You have heard that it was said, ‘You shall not commit adultery.” But I say to you that everyone who looks at a woman with lustful intent has already committed adultery with her in his heart.”

There is a rather well known story about an Indian grandfather and his grandson.  The grandfather tells the child that there are two wolves inside of him:  one is compassionate, generous, loving.  The other is cruel, selfish, angry.  These wolves constantly war within us.  The boy asks, “Grandfather, which wolf will win?”  His grandfather tells him, “the one you feed.”

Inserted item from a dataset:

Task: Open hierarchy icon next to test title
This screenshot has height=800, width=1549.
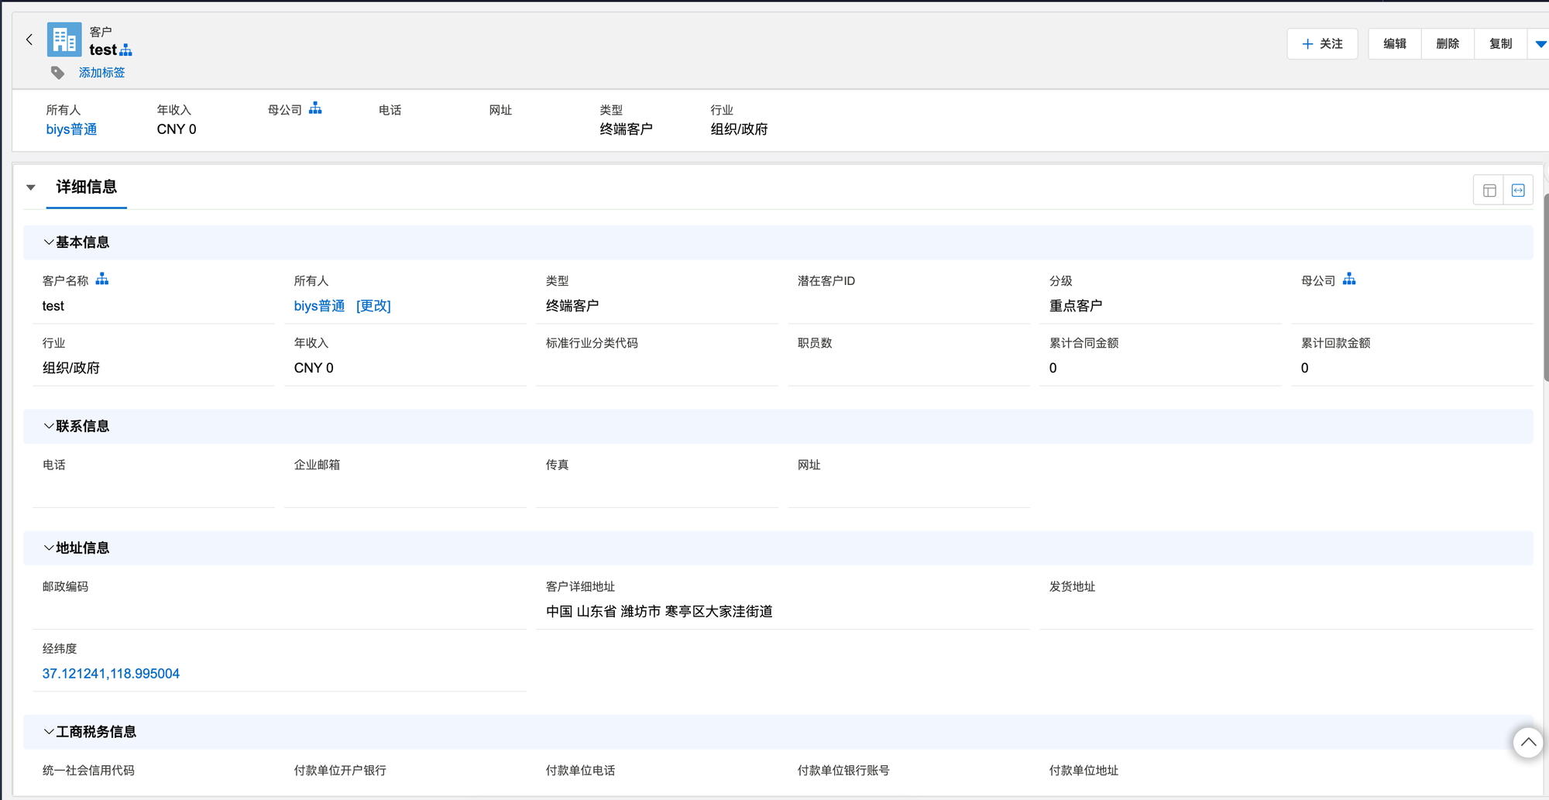Action: [x=125, y=50]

The thoughts and feelings we feed are the ones that will manifest themselves in our lives.  Lustful thoughts are likely to lead us into lustful actions, maybe even adultery.  Angry thoughts lead to quarrels, division and violence.  Anxious thoughts lead us to distrust everyone, even God.

Of course, there is a remedy for this and it is also in the Scriptures.  Listen to these verses from Romans 8:5-6:

“…those who live according to the Spirit set their minds on the things of the Spirit.  To set the mind of the flesh is death, but to set the mind on the Spirit is life and peace.”

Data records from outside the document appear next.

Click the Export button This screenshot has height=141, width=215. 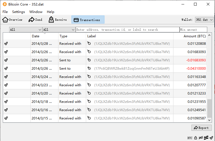pos(201,128)
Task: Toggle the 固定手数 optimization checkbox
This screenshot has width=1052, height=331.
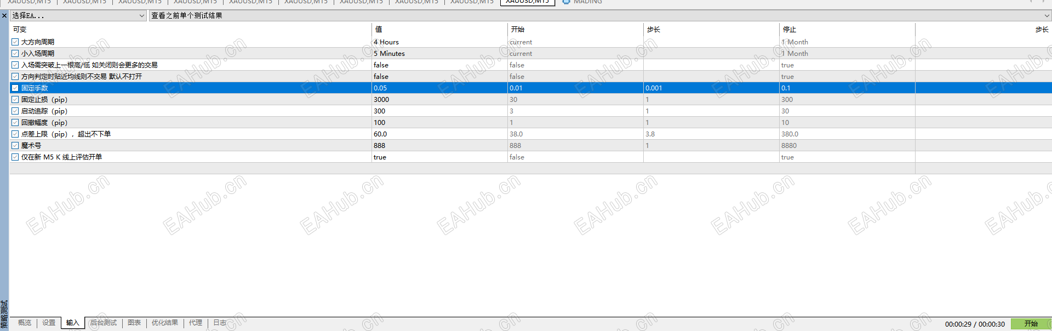Action: 15,88
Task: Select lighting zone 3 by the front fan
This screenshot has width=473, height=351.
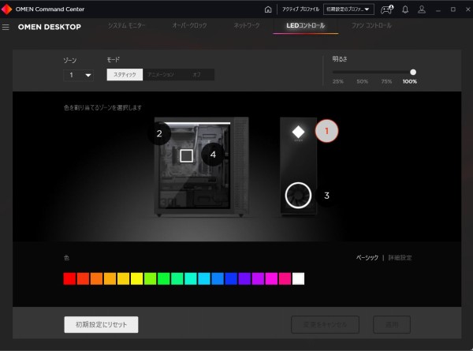Action: tap(326, 195)
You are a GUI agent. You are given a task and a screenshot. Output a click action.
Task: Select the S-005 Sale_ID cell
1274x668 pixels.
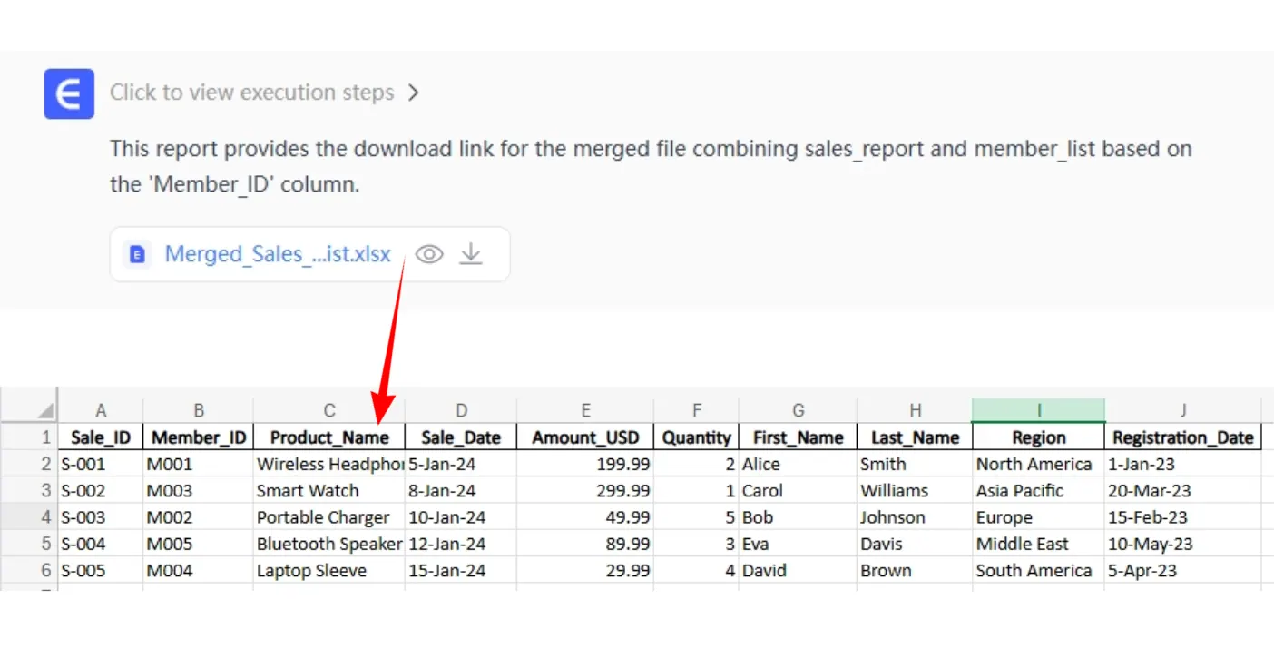[100, 571]
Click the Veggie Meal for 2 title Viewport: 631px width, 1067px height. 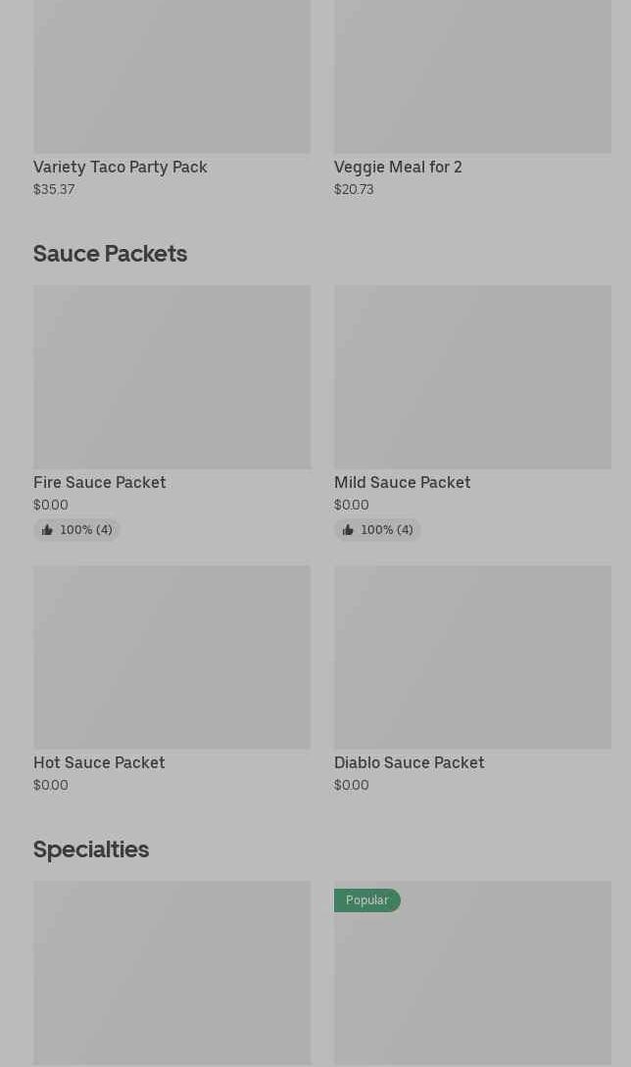(x=398, y=168)
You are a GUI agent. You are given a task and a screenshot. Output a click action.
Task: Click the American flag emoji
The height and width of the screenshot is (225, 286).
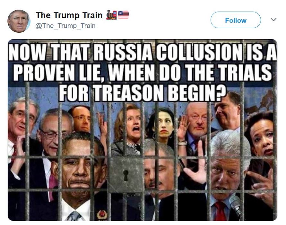point(123,14)
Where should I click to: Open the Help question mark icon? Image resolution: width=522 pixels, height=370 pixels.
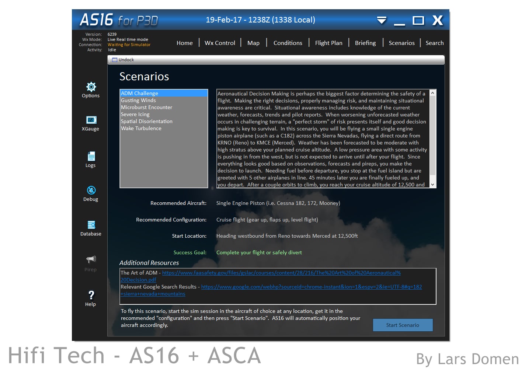click(x=91, y=295)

Here’s another verse from Colossians 3:2

Set your minds on things that are above, not on things that are on earth.”

In case you’re wondering how to set your mind on something, it’s really pretty simple:

.”….whatever is true, whatever is noble, whatever is right, whatever is pure, whatever is lovely, whatever is admirable—if anything is excellent or praiseworthy—think about such things.” Philippians 4:8

If I spend the day thinking about how my husband (or friend, or fellow church member) ignores me, hurts my feelings, doesn’t do what I think he or she should, what will be likely to happen?  Next time I see that person, I will probably let them have it!  I will behave in angry, vengeful ways. Maybe I will gossip about them and try to undermine them with others. If, on the other hand, I dwell on that person’s good traits, and try to understand their behavior in light of their life, I will end up praying for them, being helpful to them,  and even (guess what) loving them!

Once again from Romans (what can I say, it’s the book I’ve been studying)

“You, however, are not in the flesh but in the Spirit …If the Spirit who raised Jesus from the dead is in you, he who raised Christ Jesus from the dead will also give life to your mortal bodies through his Spirit who dwells in you.” Romans 8:11

Today I’m going to try to live like the reborn person I am.  I’m going to banish the bad wolf and set my mind on what is right.  I’m going to put on Christ.